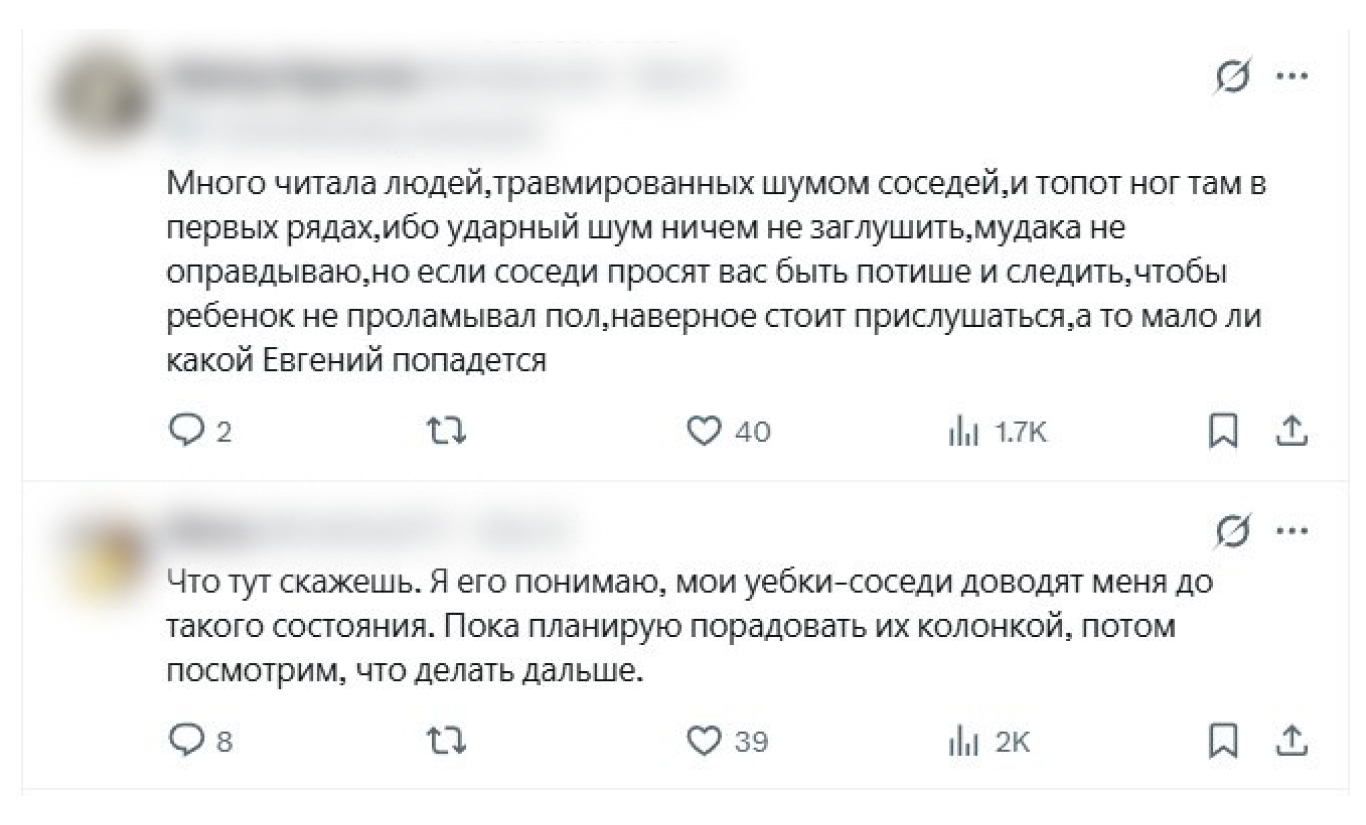Share the first post
1366x825 pixels.
[x=1292, y=431]
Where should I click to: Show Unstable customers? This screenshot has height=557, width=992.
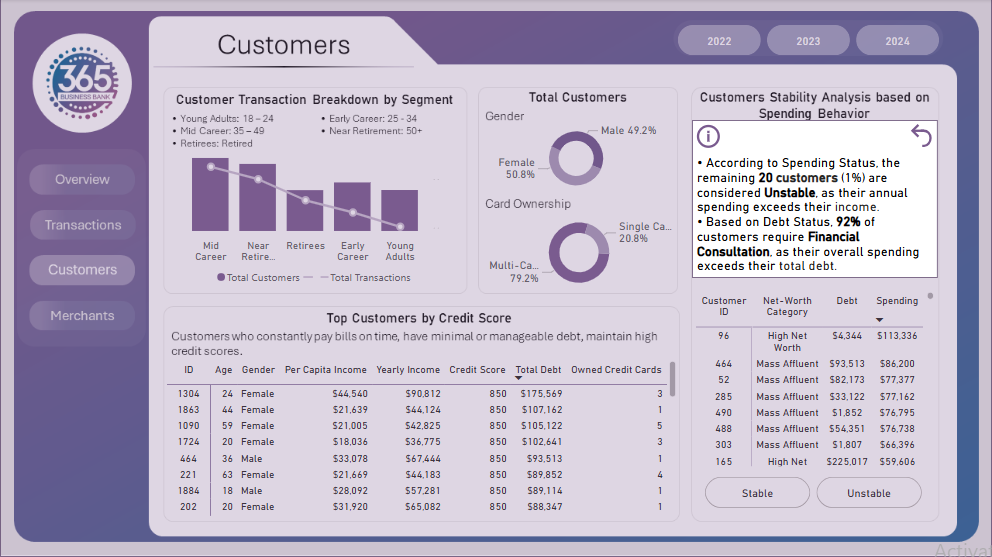coord(868,493)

== What the task asks ==
The line containing "Where should I" and every line after it, up to the last line of the data, should be returned exactly, without the pictures.

== Written answer ==
Where should I click to: Show Unstable customers? This screenshot has height=557, width=992.
coord(868,493)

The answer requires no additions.